■ **Exercise aim**
The entries are to be reproduced verbatim, and their pictures left out.

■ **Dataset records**

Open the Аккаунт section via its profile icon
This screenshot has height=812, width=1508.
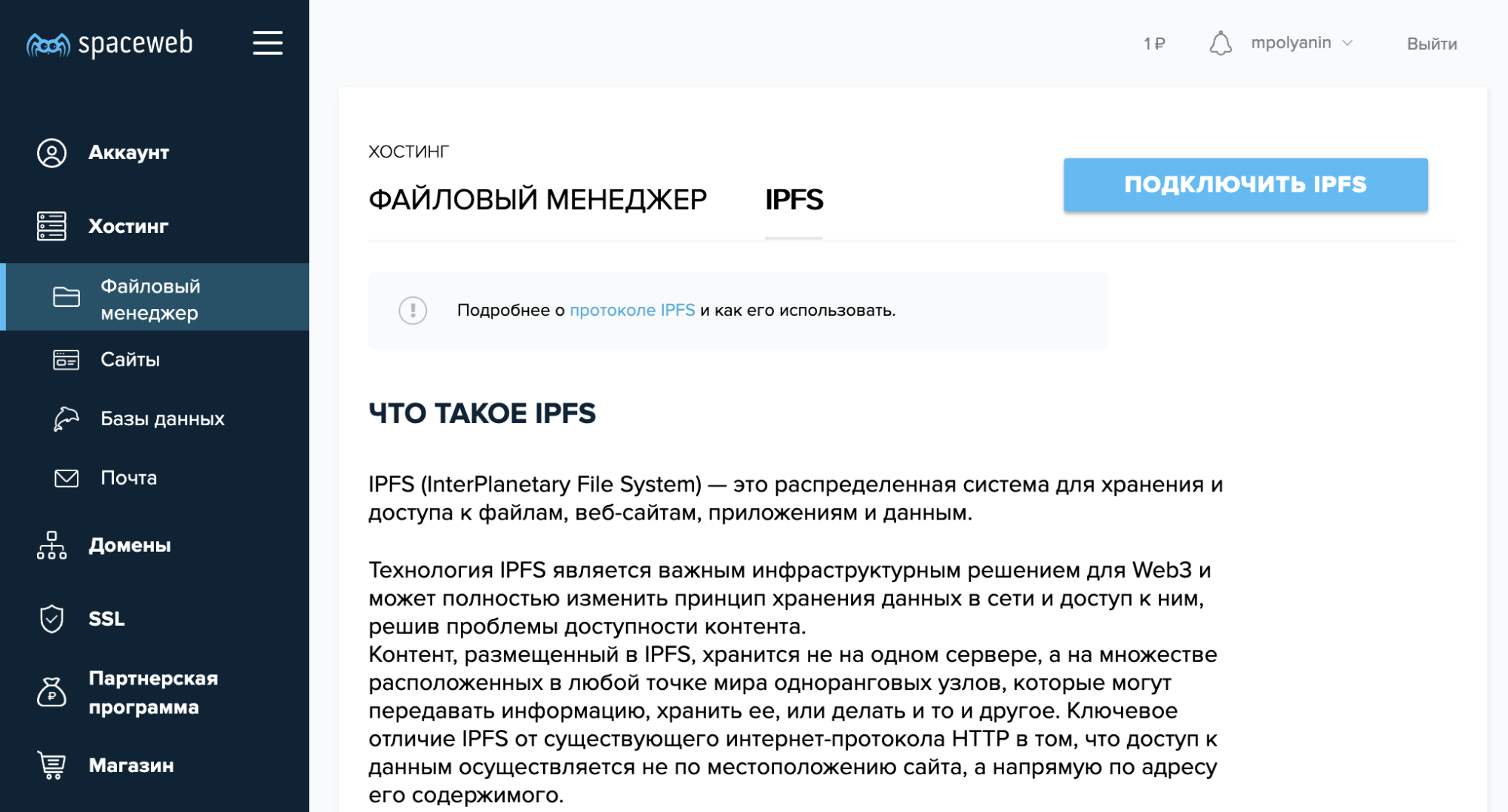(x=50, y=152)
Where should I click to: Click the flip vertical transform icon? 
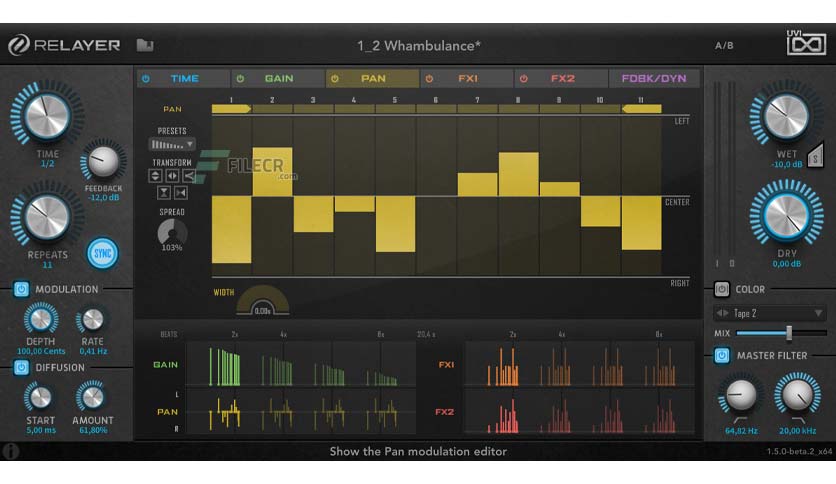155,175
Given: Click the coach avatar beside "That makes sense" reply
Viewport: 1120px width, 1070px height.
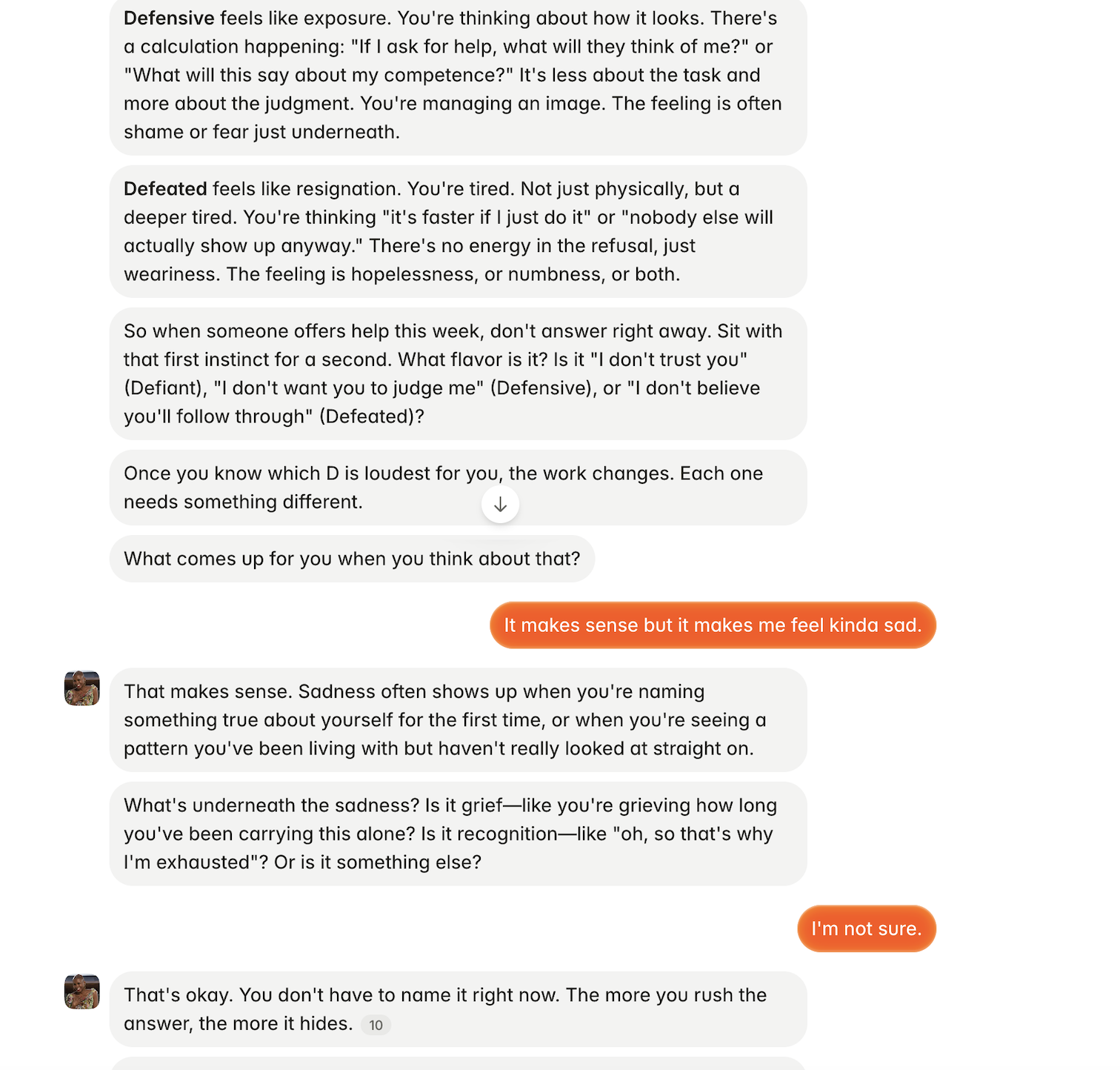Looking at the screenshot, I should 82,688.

■ **Reply to the task**
Open the Аккаунт section via its profile icon
This screenshot has height=812, width=1508.
(x=50, y=152)
Where should I click to: Click the flip vertical transform icon? 
155,175
Given: Click the coach avatar beside "That makes sense" reply
Viewport: 1120px width, 1070px height.
Looking at the screenshot, I should 82,688.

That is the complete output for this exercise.